YOUR INSTRUCTIONS
Output all entries below exactly as they are given.

§ §

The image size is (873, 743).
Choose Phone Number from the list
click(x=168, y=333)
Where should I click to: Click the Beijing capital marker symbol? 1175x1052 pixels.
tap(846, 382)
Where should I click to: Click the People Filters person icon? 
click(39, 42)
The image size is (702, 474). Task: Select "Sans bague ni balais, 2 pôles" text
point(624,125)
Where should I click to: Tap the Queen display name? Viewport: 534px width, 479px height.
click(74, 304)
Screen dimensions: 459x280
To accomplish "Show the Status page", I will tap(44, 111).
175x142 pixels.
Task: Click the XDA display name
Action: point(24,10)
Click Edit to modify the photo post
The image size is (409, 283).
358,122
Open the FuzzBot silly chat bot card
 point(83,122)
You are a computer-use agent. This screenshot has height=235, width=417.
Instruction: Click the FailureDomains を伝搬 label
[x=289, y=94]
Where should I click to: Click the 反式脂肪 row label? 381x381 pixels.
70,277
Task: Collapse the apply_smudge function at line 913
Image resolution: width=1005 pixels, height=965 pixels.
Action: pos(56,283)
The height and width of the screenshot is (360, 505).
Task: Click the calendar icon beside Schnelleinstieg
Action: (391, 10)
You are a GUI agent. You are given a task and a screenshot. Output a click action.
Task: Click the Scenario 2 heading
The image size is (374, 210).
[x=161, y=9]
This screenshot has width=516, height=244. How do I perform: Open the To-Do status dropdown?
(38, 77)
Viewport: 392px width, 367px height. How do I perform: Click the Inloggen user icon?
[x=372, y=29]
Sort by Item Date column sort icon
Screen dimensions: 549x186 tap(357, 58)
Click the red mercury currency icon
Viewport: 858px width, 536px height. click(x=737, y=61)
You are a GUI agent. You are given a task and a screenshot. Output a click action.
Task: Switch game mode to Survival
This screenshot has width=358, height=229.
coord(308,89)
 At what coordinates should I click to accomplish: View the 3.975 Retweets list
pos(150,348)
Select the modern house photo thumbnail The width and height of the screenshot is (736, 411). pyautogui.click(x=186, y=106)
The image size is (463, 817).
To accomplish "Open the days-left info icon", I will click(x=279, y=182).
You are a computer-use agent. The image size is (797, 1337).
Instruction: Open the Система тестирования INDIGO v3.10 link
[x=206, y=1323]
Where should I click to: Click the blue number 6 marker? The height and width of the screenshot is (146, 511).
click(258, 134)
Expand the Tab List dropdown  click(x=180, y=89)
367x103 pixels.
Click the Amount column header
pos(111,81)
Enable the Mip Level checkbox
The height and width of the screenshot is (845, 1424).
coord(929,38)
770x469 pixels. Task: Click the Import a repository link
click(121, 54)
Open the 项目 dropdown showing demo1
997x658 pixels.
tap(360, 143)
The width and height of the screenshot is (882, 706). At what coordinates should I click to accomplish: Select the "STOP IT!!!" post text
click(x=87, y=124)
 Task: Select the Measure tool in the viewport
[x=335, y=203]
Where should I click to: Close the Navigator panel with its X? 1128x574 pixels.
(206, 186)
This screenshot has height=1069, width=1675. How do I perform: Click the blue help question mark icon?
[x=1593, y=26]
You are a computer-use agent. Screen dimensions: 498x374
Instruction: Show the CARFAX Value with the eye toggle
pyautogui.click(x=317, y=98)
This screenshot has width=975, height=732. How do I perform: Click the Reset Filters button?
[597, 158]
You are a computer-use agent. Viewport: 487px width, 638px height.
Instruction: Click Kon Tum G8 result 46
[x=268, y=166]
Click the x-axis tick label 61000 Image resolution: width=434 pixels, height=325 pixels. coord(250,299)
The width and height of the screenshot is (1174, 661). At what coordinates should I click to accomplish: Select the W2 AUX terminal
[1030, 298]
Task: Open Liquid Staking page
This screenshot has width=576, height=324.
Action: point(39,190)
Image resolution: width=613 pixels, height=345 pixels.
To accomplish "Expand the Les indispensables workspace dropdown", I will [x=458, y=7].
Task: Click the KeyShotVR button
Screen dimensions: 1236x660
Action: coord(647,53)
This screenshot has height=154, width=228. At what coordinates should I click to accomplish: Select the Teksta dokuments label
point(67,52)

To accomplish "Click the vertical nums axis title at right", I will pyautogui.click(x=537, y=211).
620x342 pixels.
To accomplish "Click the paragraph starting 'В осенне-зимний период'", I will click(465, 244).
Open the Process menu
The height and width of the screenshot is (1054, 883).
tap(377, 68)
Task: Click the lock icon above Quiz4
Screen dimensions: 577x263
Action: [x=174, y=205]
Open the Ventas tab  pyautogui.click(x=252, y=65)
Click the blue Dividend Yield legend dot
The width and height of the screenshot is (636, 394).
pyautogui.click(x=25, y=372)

§ §

REPLY
The image size is (873, 743).
Choose Phone Number from the list
click(x=168, y=333)
Where should I click to: Click the Beijing capital marker symbol? 1175x1052 pixels.
tap(846, 382)
Where should I click to: Click the People Filters person icon? 
click(39, 42)
The image size is (702, 474). Task: Select "Sans bague ni balais, 2 pôles" text
point(624,125)
Where should I click to: Tap the Queen display name? Viewport: 534px width, 479px height.
click(74, 304)
Screen dimensions: 459x280
To accomplish "Show the Status page", I will tap(44, 111).
175x142 pixels.
Task: Click the XDA display name
Action: point(24,10)
Click Edit to modify the photo post
The image size is (409, 283).
358,122
Open the FuzzBot silly chat bot card
 point(83,122)
You are a computer-use agent. This screenshot has height=235, width=417.
Instruction: Click the FailureDomains を伝搬 label
[x=289, y=94]
Where should I click to: Click the 反式脂肪 row label? 381x381 pixels.
70,277
Task: Collapse the apply_smudge function at line 913
Image resolution: width=1005 pixels, height=965 pixels.
Action: pos(56,283)
The height and width of the screenshot is (360, 505).
Task: Click the calendar icon beside Schnelleinstieg
Action: (391, 10)
You are a GUI agent. You are given a task and a screenshot. Output a click action.
Task: Click the Scenario 2 heading
The image size is (374, 210).
[x=161, y=9]
This screenshot has width=516, height=244. How do I perform: Open the To-Do status dropdown?
(38, 77)
Viewport: 392px width, 367px height. How do I perform: Click the Inloggen user icon?
[x=372, y=29]
Sort by Item Date column sort icon
Screen dimensions: 549x186 tap(357, 58)
Click the red mercury currency icon
Viewport: 858px width, 536px height. click(x=737, y=61)
You are a GUI agent. You are given a task and a screenshot. Output a click action.
Task: Switch game mode to Survival
This screenshot has width=358, height=229.
coord(308,89)
 At what coordinates should I click to accomplish: View the 3.975 Retweets list
pos(150,348)
Select the modern house photo thumbnail The width and height of the screenshot is (736, 411). pyautogui.click(x=186, y=106)
The image size is (463, 817).
To accomplish "Open the days-left info icon", I will click(x=279, y=182).
You are a computer-use agent. The image size is (797, 1337).
Instruction: Open the Система тестирования INDIGO v3.10 link
[x=206, y=1323]
Where should I click to: Click the blue number 6 marker? The height and width of the screenshot is (146, 511).
click(258, 134)
Expand the Tab List dropdown  click(x=180, y=89)
367x103 pixels.
Click the Amount column header
pos(111,81)
Enable the Mip Level checkbox
The height and width of the screenshot is (845, 1424).
coord(929,38)
770x469 pixels. Task: Click the Import a repository link
click(121, 54)
Open the 项目 dropdown showing demo1
997x658 pixels.
tap(360, 143)
The width and height of the screenshot is (882, 706). At what coordinates should I click to accomplish: Select the "STOP IT!!!" post text
click(x=87, y=124)
 Task: Select the Measure tool in the viewport
[x=335, y=203]
Where should I click to: Close the Navigator panel with its X? 1128x574 pixels.
(206, 186)
This screenshot has height=1069, width=1675. How do I perform: Click the blue help question mark icon?
[x=1593, y=26]
You are a computer-use agent. Screen dimensions: 498x374
Instruction: Show the CARFAX Value with the eye toggle
pyautogui.click(x=317, y=98)
This screenshot has width=975, height=732. How do I perform: Click the Reset Filters button?
[597, 158]
You are a computer-use agent. Viewport: 487px width, 638px height.
Instruction: Click Kon Tum G8 result 46
[x=268, y=166]
Click the x-axis tick label 61000 Image resolution: width=434 pixels, height=325 pixels. coord(250,299)
The width and height of the screenshot is (1174, 661). At what coordinates should I click to accomplish: Select the W2 AUX terminal
[1030, 298]
Task: Open Liquid Staking page
This screenshot has width=576, height=324.
Action: point(39,190)
Image resolution: width=613 pixels, height=345 pixels.
To accomplish "Expand the Les indispensables workspace dropdown", I will [x=458, y=7].
Task: Click the KeyShotVR button
Screen dimensions: 1236x660
Action: coord(647,53)
This screenshot has height=154, width=228. At what coordinates should I click to accomplish: Select the Teksta dokuments label
point(67,52)

To accomplish "Click the vertical nums axis title at right", I will pyautogui.click(x=537, y=211).
620x342 pixels.
To accomplish "Click the paragraph starting 'В осенне-зимний период'", I will click(465, 244).
Open the Process menu
The height and width of the screenshot is (1054, 883).
tap(377, 68)
Task: Click the lock icon above Quiz4
Screen dimensions: 577x263
Action: [x=174, y=205]
Open the Ventas tab  pyautogui.click(x=252, y=65)
Click the blue Dividend Yield legend dot
The width and height of the screenshot is (636, 394).
pyautogui.click(x=25, y=372)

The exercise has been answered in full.